But at Erewhon, a celebrity-endorsed grocer that’s half health food store and half catwalk, male wellness influencers also get their chance in the spotlight.
One of Erewhon’s featured drinks this past year isn’t just another raw vegan concoction named after a supermodel: it’s “raw, animal-based“a drink created by one of the most famous men in America”meatfluencers“.
For $19, you can drink a smoothie made from beef organ powder and unpasteurized milk, part of influencer Paul Saladino’s attempt to introduce Angelinos to his much-touted “carnivore diet.”
The smoothie ingredients include a powdered supplement made from uncooked, freeze-dried beef liver, heart, kidney, spleen, and pancreas mixed with more typical smoothie ingredients, including blueberries, banana, and honey. It’s topped with whipped coconut cream mixed with powdered cow’s colostrum, the nutrient-rich milk that cows produce after giving birth.

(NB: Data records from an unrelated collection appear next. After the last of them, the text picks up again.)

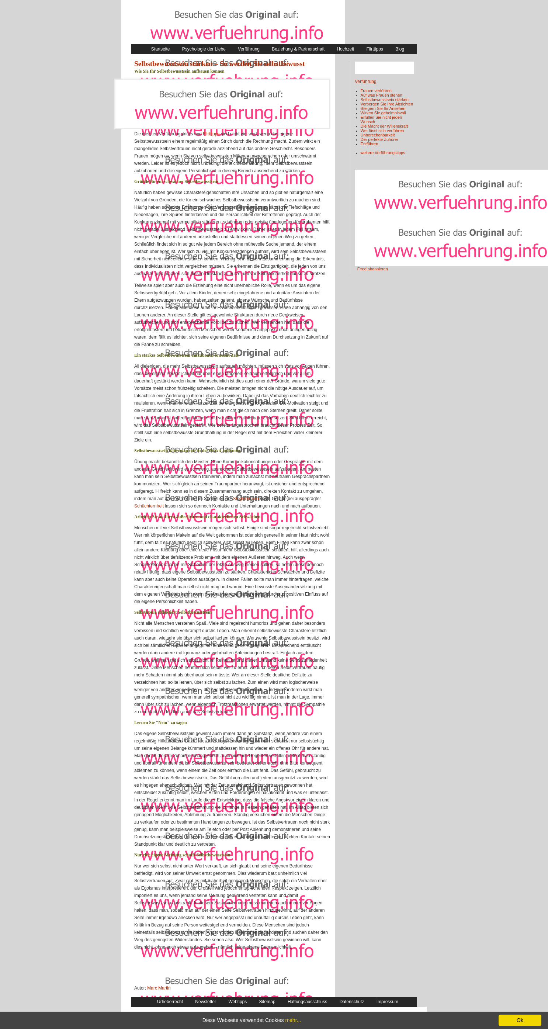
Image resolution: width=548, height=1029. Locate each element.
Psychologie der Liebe (204, 49)
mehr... (293, 1020)
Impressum (387, 1001)
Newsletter (205, 1001)
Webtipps (237, 1001)
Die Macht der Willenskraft (384, 126)
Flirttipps (374, 49)
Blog (399, 49)
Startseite (160, 49)
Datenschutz (352, 1001)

“The name gives cruelty. Should I call Peta?” an aspiring TikToker influencer quipscalling it “the most un-LA smoothie ever.”
Although “Dr. Paul’s Raw Animal Smoothie” went marginally viral on TikTok, not everyone is a fan. American scientists publish new warnings against drinking “raw” milk as bird flu spreads among dairy cows in the U.S. — raising concerns that unpasteurized dairy could literally go viral.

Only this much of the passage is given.